Bu ifadeler para politikası cephesinde şimdilik yeni bir şey olmadığını gösteriyor. Bankaların ana maliyetini oluşturan dolayısıyla piyasa faizlerini belirleyen Merkez Bankası ortalama fonlama faizi PPK toplantısının ertesi günü yüzde 8,65’ten 8,45’e geriledi. Biraz daha gevşeyebilir. Kredi faizlerinde de bu ölçüde sınırlı indirimler makuldür. Ancak bu gelişmelerin talep edilen radikal faiz indiriminin yanına bile yaklaşamadığı açık. Yeni başkanın Erdem Başçı’nın maruz kaldığı ağır siyasal baskıyı yaşamaması için önümüzdeki dönemde enflasyonun düşmeye devam etmesi gerekiyor. Bu durumda Merkez Bankası faiz koridorun üst sınırını aşağıya çekmeye devam ederek fiili fonlama faizini de adım adım indirebilir. Bu radikalleri tatmin eder mi bilemiyorum ama Saray’dan gelebilecek öfke patlamasını daha bir süre engeller.
Ancak sorun şu ki enflasyon direnebilir, hatta yeniden yükselebilir. Enflasyon beklentilerinde iyileşme şimdilik sınırlı: Yılsonu beklentisi yüzde 8,3’ten 7,9’a, 12 aylık beklenti ise yüzde 7,9’dan sadece 7,8’e gerilemiş durumda. IMF iki hafta önce açıkladığı küresel raporunda Türkiye için yıllık enflasyon tahminini büyük ölçüde yukarı revize ederek yüzde 9,8’e yükseltti. IMF tahminleri genelde geriden gelir ve her zaman isabetli değildir ama yine de enflasyon bahsinde iyimserliği gölgelediği açık. FED’in faiz artışlarına şimdilik ara vermesi kurda soluklanmaya fırsat veriyor ama yılın ikinci yarısında durum değişebilir.
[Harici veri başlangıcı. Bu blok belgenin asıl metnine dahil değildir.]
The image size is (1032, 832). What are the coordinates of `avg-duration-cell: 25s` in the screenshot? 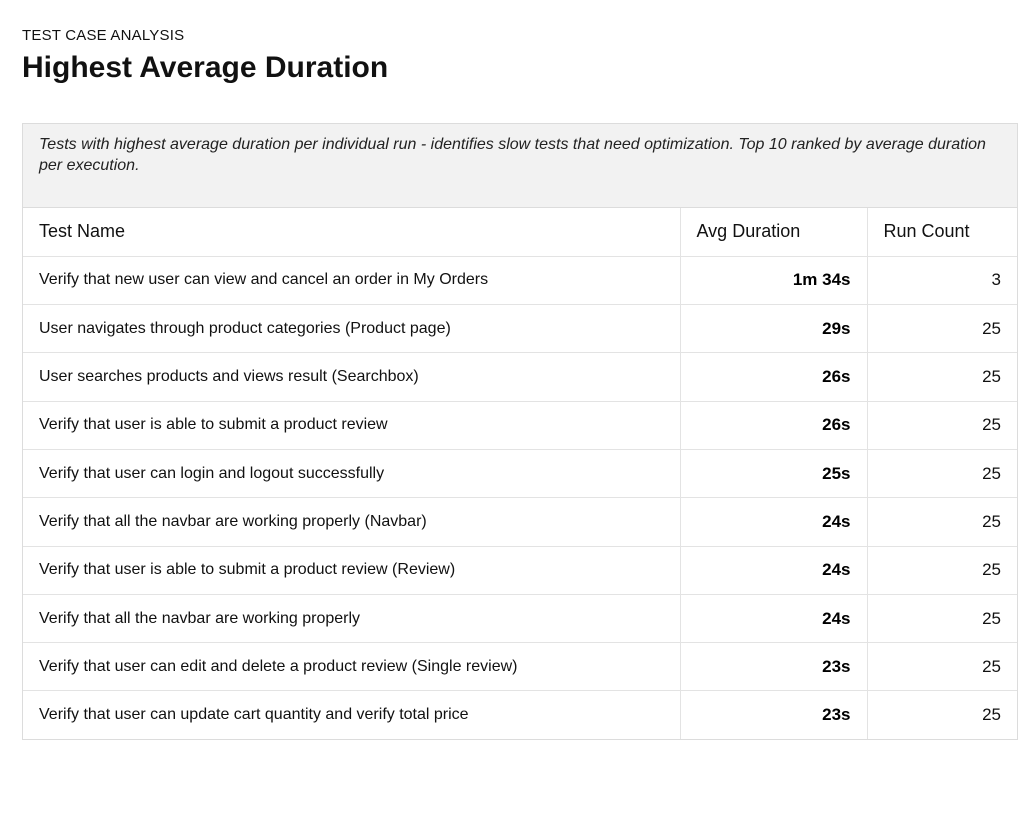 It's located at (773, 473).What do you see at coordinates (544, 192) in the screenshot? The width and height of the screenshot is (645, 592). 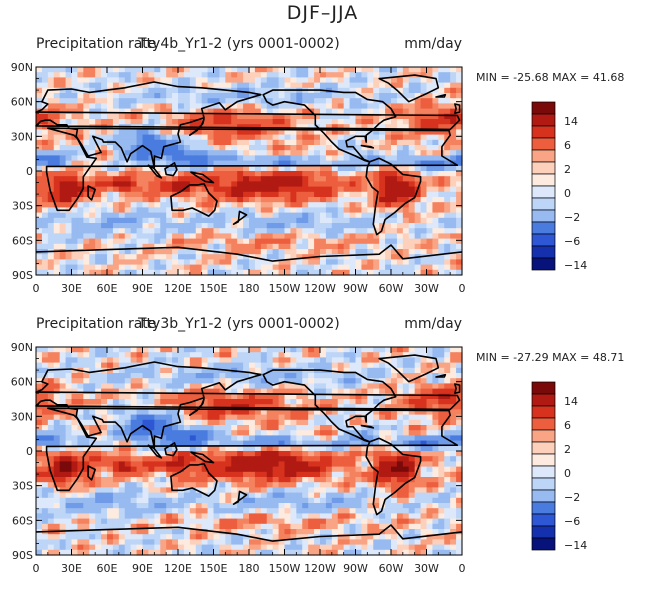 I see `colorbar-swatch` at bounding box center [544, 192].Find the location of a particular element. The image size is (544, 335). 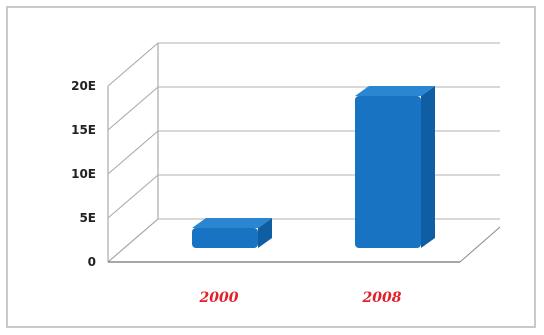

y-tick-label: 0 is located at coordinates (92, 262).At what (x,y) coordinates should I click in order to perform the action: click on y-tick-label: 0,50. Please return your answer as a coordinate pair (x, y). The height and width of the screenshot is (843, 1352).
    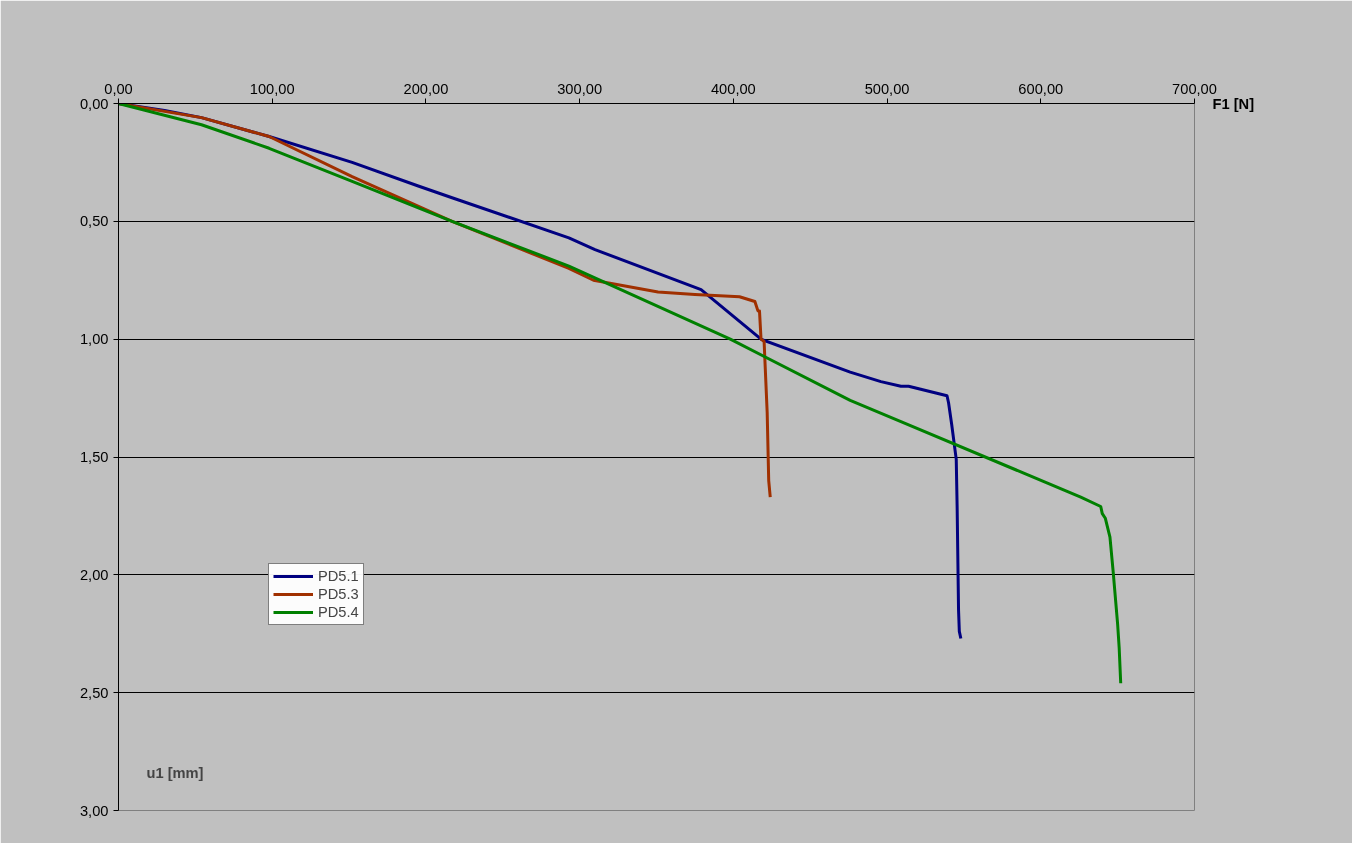
    Looking at the image, I should click on (94, 222).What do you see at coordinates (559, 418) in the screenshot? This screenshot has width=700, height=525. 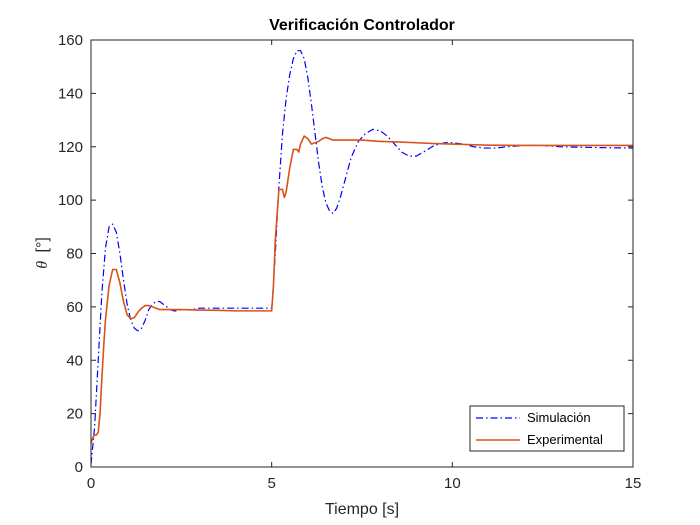 I see `legend-label-simulacion: Simulación` at bounding box center [559, 418].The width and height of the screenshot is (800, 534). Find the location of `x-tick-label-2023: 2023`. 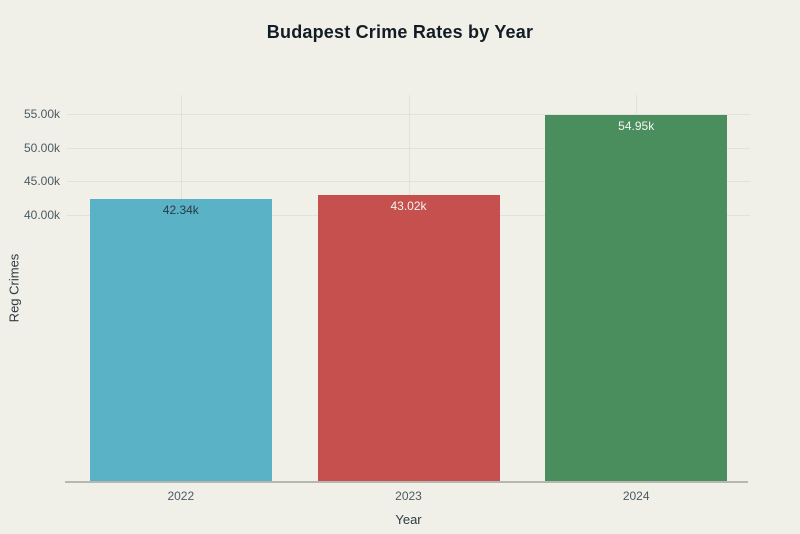

x-tick-label-2023: 2023 is located at coordinates (408, 496). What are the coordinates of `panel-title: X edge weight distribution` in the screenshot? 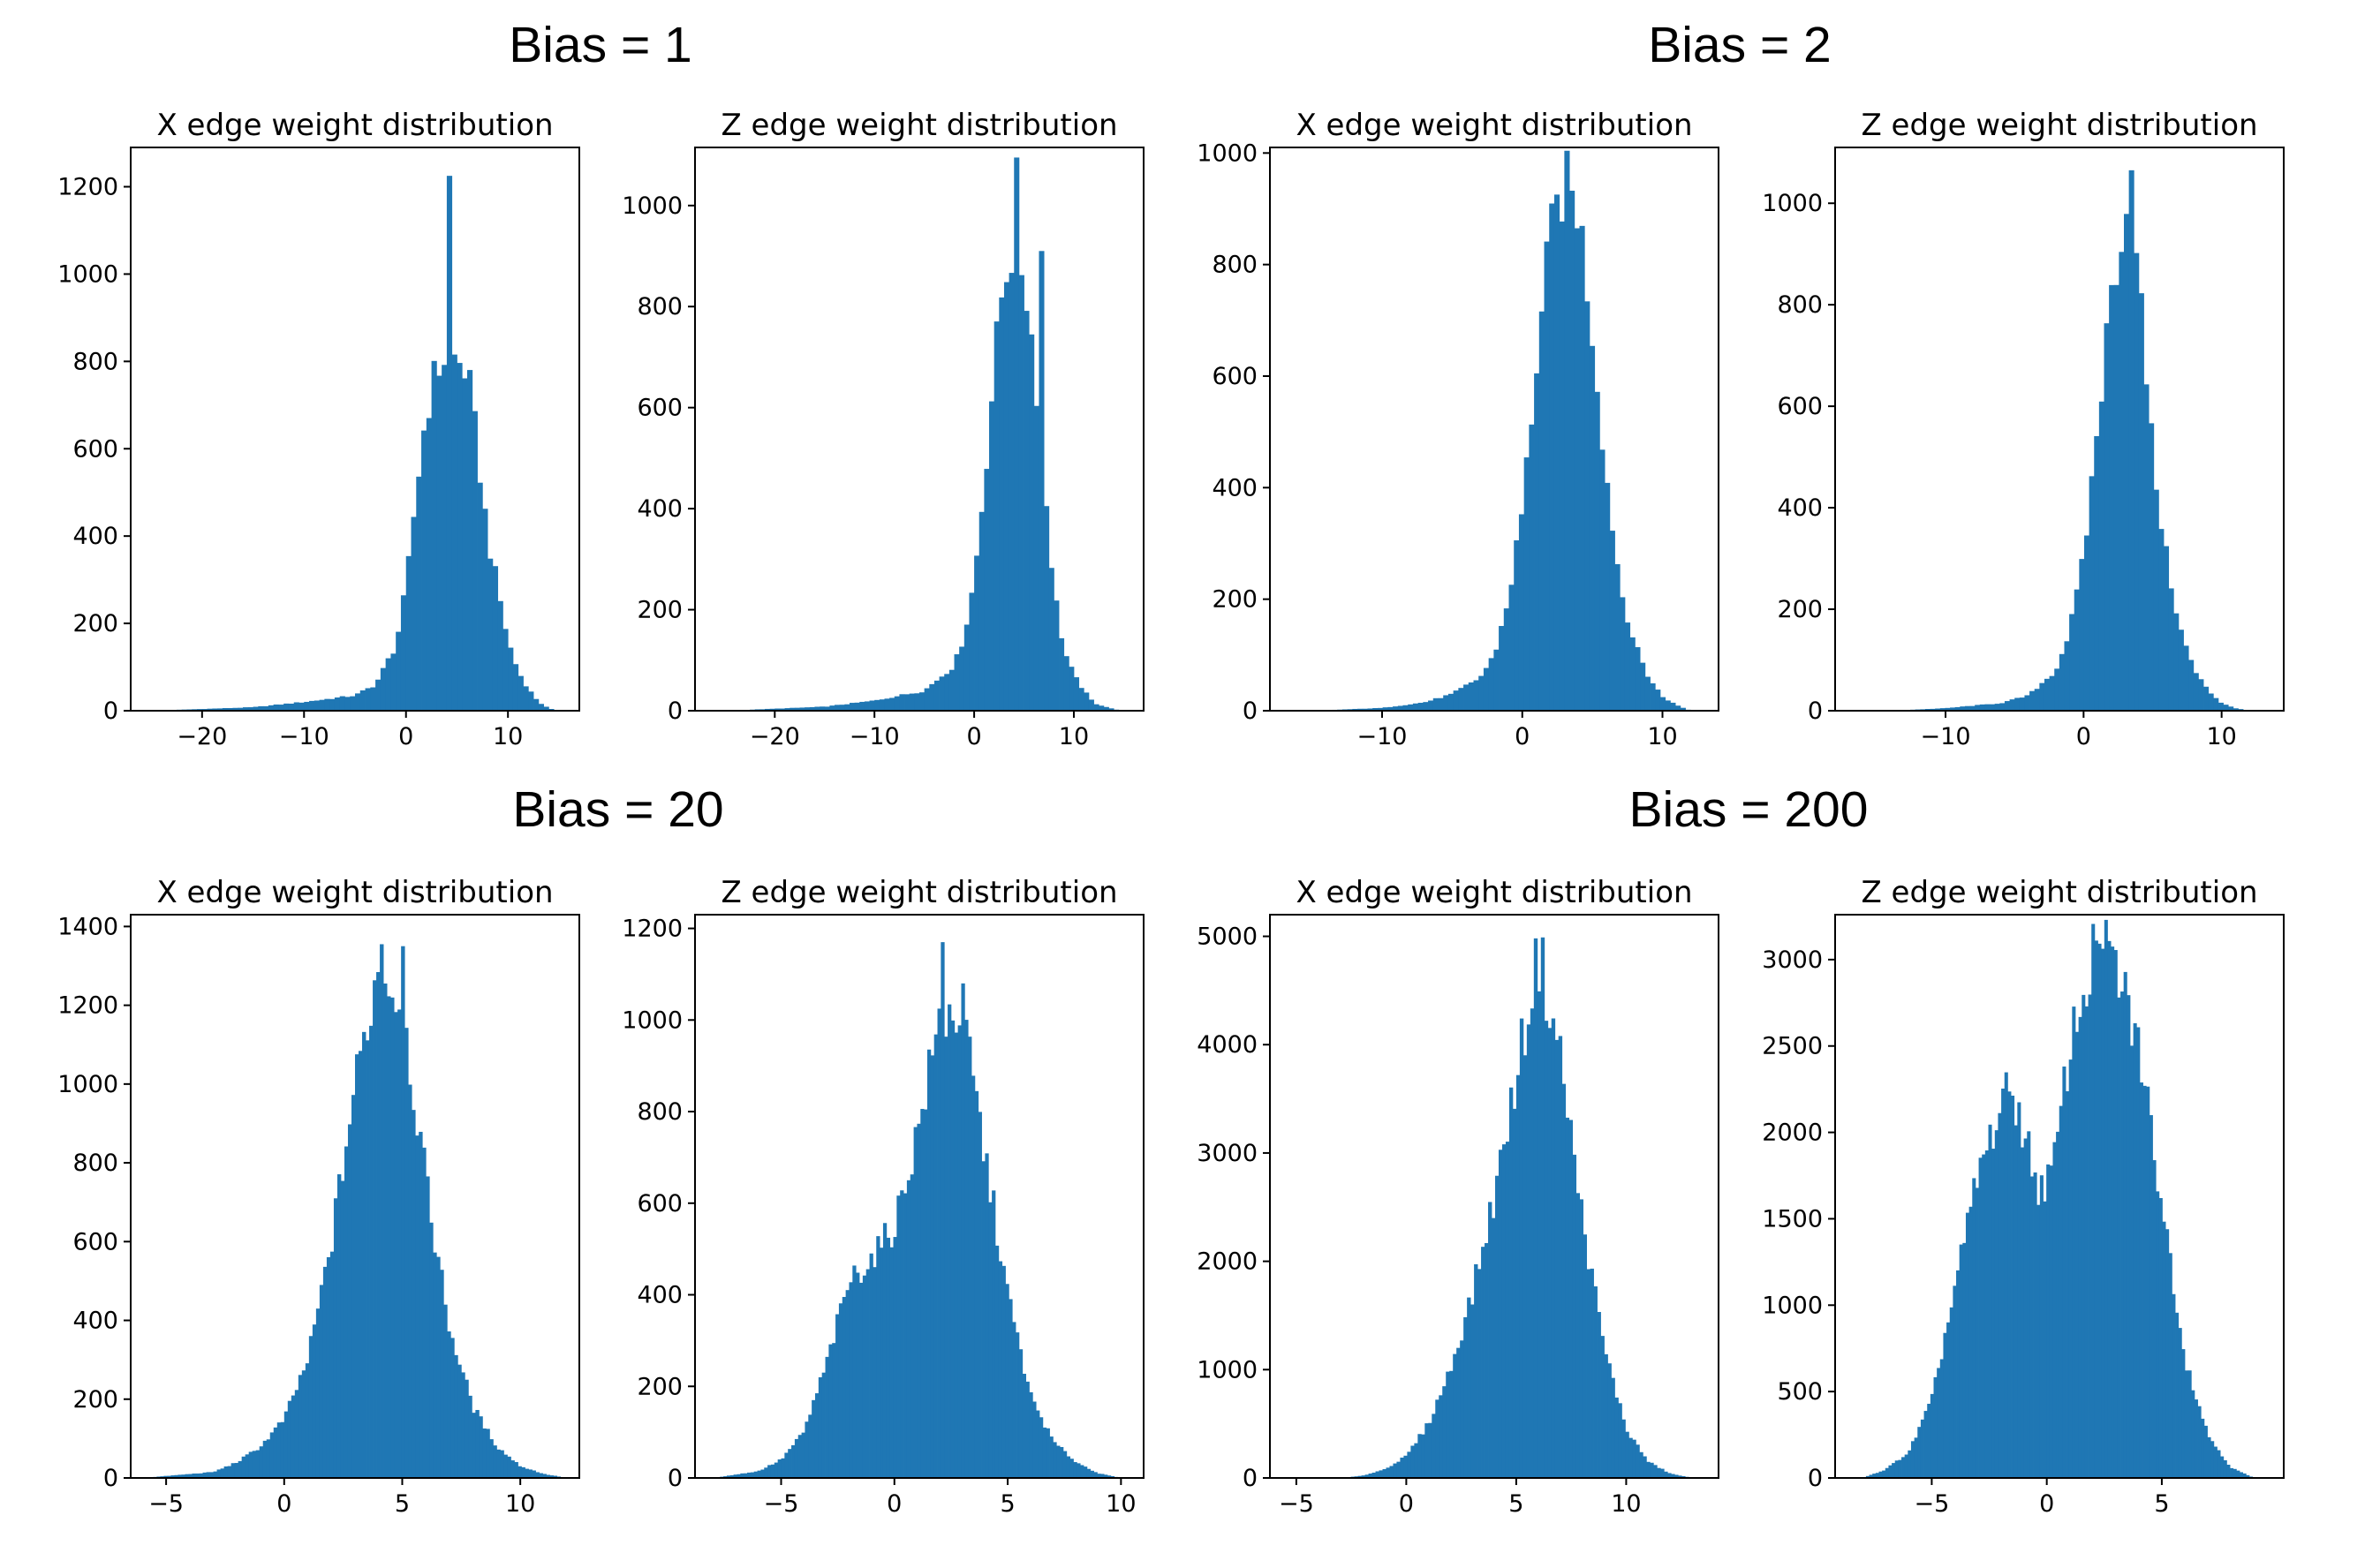 It's located at (1494, 892).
Önümüzdeki aylarda enflasyonda belirgin bir düşü olmazsa Merkez Bankası ne yapacak? Para politikasında ilan ettiği “sıkı duruşa” devam mı edecek yoksa radikallerin talep ettiği faiz indirimlerine “ölçülü” de olsa devam mı edecek? Para politikasında maceraya “cesaret” edilip edilmeyeceğini o zaman anlayacağız.